| Your task |
With the images left out, print all of the records below exactly.

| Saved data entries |

-------

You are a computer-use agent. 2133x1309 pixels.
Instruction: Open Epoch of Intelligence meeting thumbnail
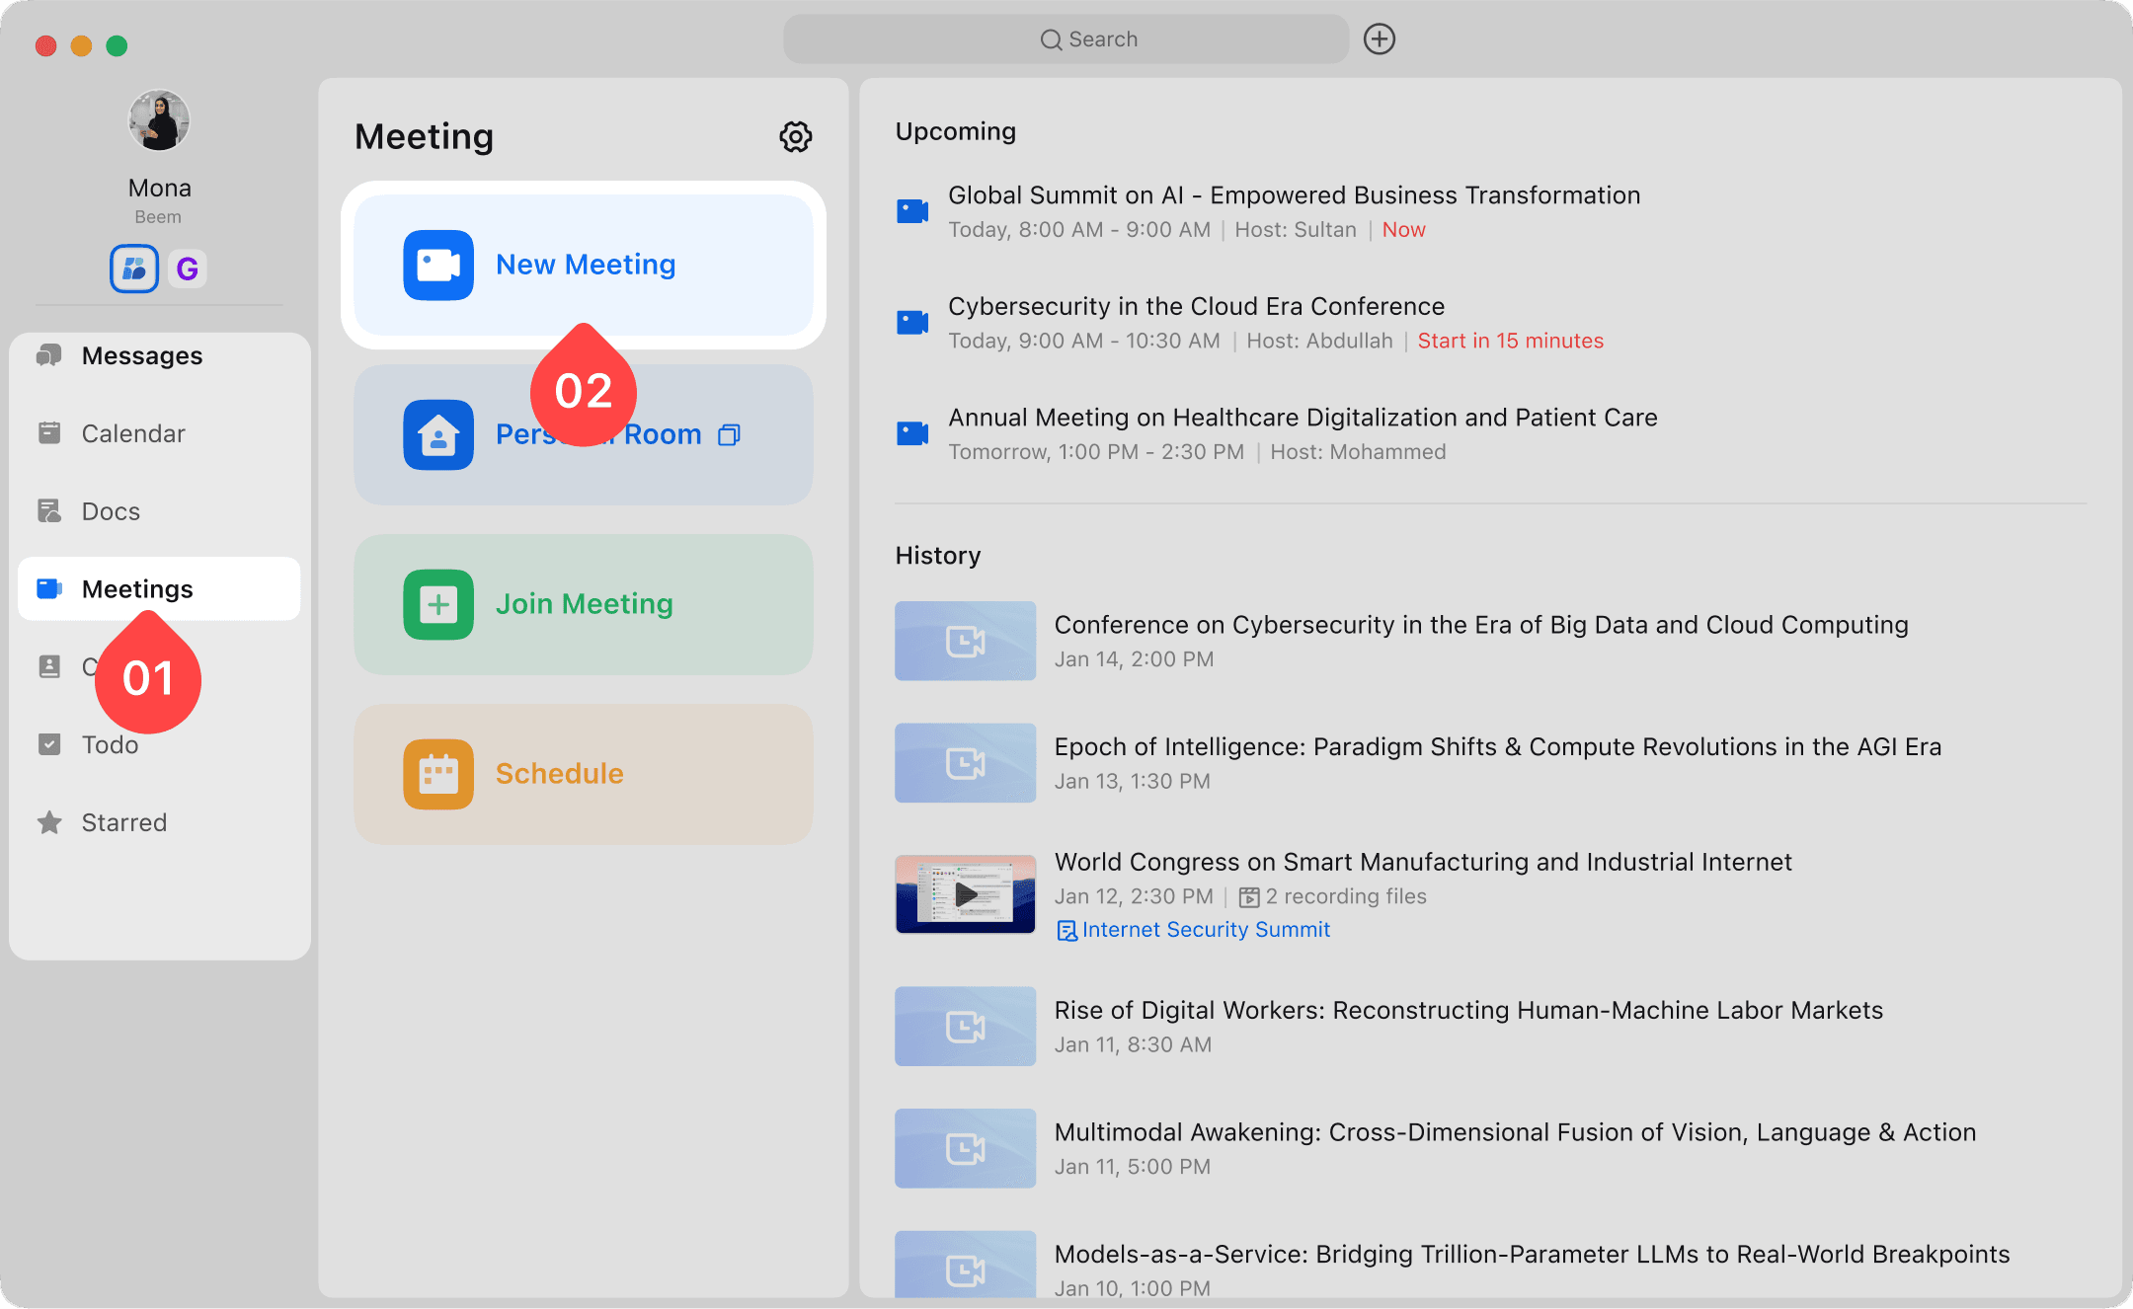965,763
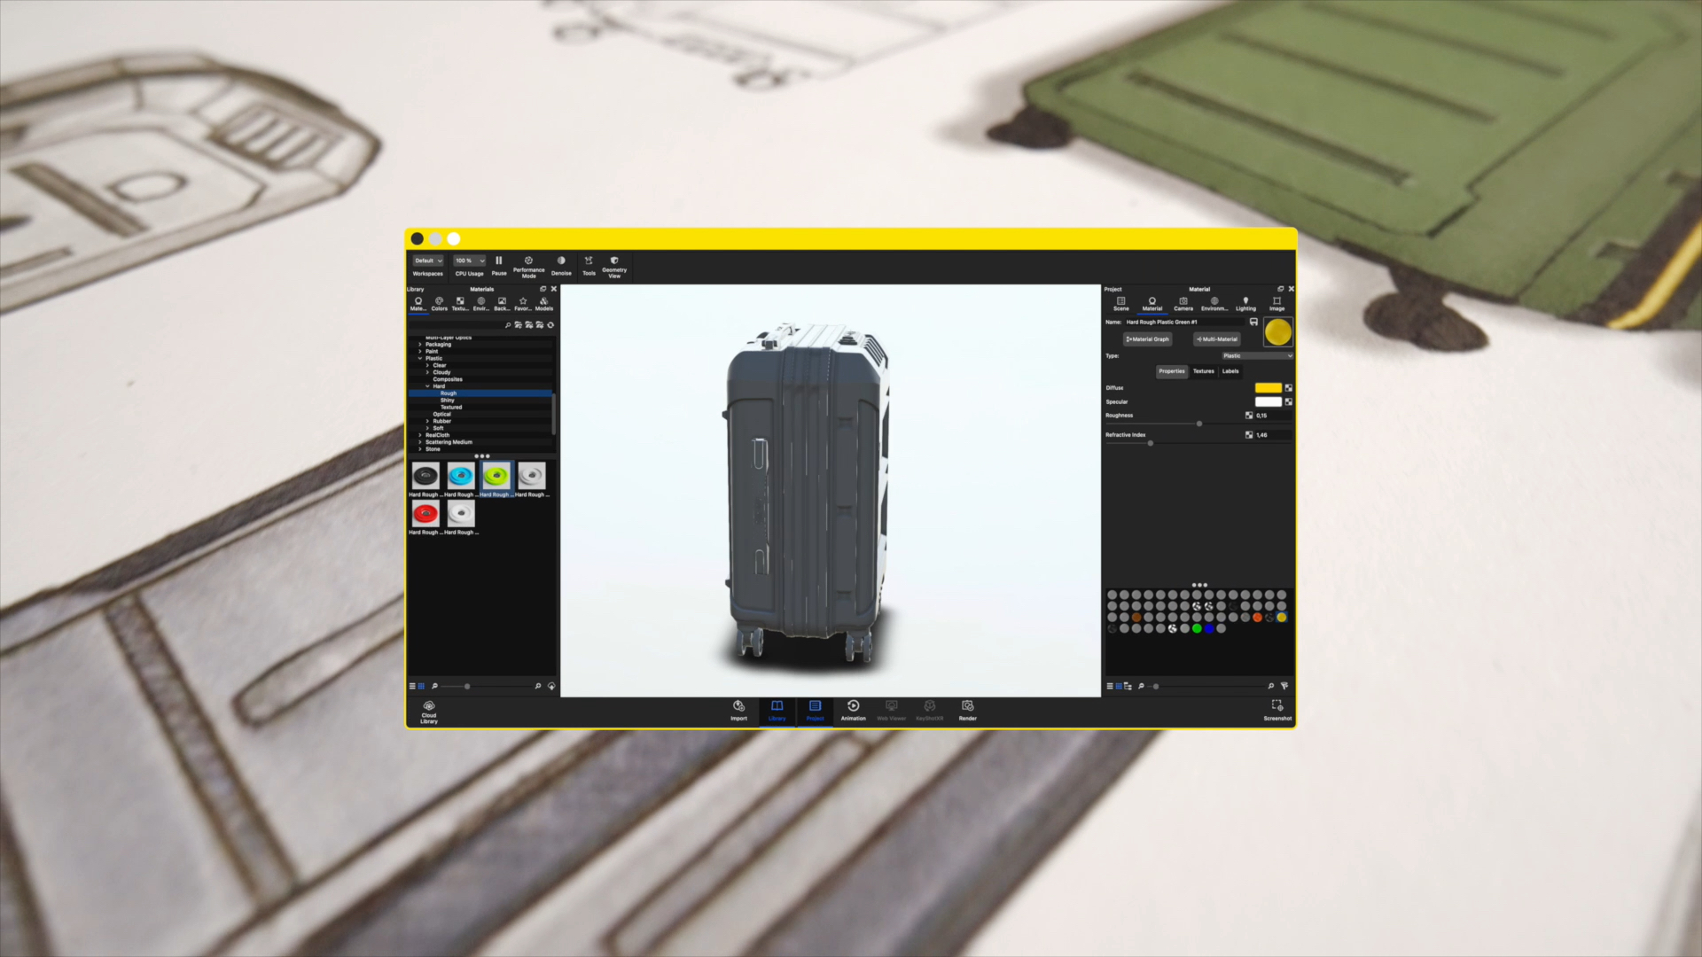Click the yellow Diffuse color swatch
1702x957 pixels.
coord(1268,388)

-------

| Problem solution |
You are a computer-use agent. 2133x1309 pixels.
Instruction: Open Epoch of Intelligence meeting thumbnail
965,763
Click the yellow Diffuse color swatch
1702x957 pixels.
coord(1268,388)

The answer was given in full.